PROBLEM TO SOLVE
What is needed is an exact transcription of every entry below.

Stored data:
----------
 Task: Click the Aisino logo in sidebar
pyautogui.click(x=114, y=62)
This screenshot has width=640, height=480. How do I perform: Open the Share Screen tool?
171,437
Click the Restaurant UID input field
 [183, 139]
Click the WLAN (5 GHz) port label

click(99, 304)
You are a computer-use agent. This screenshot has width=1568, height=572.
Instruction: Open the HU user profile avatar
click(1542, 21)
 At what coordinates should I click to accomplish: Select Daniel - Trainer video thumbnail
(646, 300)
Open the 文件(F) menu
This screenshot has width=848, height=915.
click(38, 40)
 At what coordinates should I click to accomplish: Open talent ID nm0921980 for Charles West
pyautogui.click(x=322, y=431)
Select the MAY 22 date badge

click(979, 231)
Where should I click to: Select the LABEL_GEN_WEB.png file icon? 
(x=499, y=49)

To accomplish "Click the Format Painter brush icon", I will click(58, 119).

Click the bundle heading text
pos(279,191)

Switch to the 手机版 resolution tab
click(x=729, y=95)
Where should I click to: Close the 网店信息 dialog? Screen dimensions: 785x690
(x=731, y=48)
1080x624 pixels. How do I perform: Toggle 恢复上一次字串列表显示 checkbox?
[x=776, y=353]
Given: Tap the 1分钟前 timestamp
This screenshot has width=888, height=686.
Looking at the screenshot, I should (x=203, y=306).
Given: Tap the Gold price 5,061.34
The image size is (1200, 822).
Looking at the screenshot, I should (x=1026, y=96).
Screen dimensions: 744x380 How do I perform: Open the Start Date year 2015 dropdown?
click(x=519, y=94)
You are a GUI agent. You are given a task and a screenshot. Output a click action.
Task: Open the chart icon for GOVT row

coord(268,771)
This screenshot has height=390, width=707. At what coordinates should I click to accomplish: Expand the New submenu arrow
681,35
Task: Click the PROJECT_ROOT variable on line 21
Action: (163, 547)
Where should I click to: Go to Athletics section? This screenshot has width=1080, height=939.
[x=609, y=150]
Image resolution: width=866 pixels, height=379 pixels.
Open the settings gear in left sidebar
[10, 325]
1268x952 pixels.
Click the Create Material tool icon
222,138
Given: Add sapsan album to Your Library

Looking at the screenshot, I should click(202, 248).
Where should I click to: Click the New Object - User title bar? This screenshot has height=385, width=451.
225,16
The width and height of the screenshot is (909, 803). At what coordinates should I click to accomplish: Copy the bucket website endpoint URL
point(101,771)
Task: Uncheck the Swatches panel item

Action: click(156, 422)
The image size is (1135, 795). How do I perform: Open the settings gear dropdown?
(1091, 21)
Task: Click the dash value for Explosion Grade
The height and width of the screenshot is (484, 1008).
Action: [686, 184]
----------
ANSWER SPACE
 Task: Click the Aisino logo in sidebar
pyautogui.click(x=114, y=62)
This screenshot has width=640, height=480. How do I perform: Open the Share Screen tool?
171,437
Click the Restaurant UID input field
 [183, 139]
Click the WLAN (5 GHz) port label

click(99, 304)
You are a computer-use agent. This screenshot has width=1568, height=572.
Instruction: Open the HU user profile avatar
click(1542, 21)
 At what coordinates should I click to accomplish: Select Daniel - Trainer video thumbnail
(646, 300)
Open the 文件(F) menu
This screenshot has width=848, height=915.
click(38, 40)
 At what coordinates should I click to accomplish: Open talent ID nm0921980 for Charles West
pyautogui.click(x=322, y=431)
Select the MAY 22 date badge

click(979, 231)
Where should I click to: Select the LABEL_GEN_WEB.png file icon? 
(x=499, y=49)

To accomplish "Click the Format Painter brush icon", I will click(58, 119).

Click the bundle heading text
pos(279,191)

Switch to the 手机版 resolution tab
click(x=729, y=95)
Where should I click to: Close the 网店信息 dialog? Screen dimensions: 785x690
(x=731, y=48)
1080x624 pixels. How do I perform: Toggle 恢复上一次字串列表显示 checkbox?
[x=776, y=353]
Given: Tap the 1分钟前 timestamp
This screenshot has width=888, height=686.
Looking at the screenshot, I should (x=203, y=306).
Given: Tap the Gold price 5,061.34
The image size is (1200, 822).
Looking at the screenshot, I should (x=1026, y=96).
Screen dimensions: 744x380 How do I perform: Open the Start Date year 2015 dropdown?
click(x=519, y=94)
You are a GUI agent. You are given a task and a screenshot. Output a click action.
Task: Open the chart icon for GOVT row

coord(268,771)
This screenshot has height=390, width=707. At what coordinates should I click to accomplish: Expand the New submenu arrow
681,35
Task: Click the PROJECT_ROOT variable on line 21
Action: (163, 547)
Where should I click to: Go to Athletics section? This screenshot has width=1080, height=939.
[x=609, y=150]
Image resolution: width=866 pixels, height=379 pixels.
Open the settings gear in left sidebar
[10, 325]
1268x952 pixels.
Click the Create Material tool icon
222,138
Given: Add sapsan album to Your Library

Looking at the screenshot, I should click(202, 248).
Where should I click to: Click the New Object - User title bar? This screenshot has height=385, width=451.
225,16
The width and height of the screenshot is (909, 803). At what coordinates should I click to accomplish: Copy the bucket website endpoint URL
point(101,771)
Task: Uncheck the Swatches panel item

Action: click(156, 422)
The image size is (1135, 795). How do I perform: Open the settings gear dropdown?
(1091, 21)
Task: Click the dash value for Explosion Grade
The height and width of the screenshot is (484, 1008).
Action: [686, 184]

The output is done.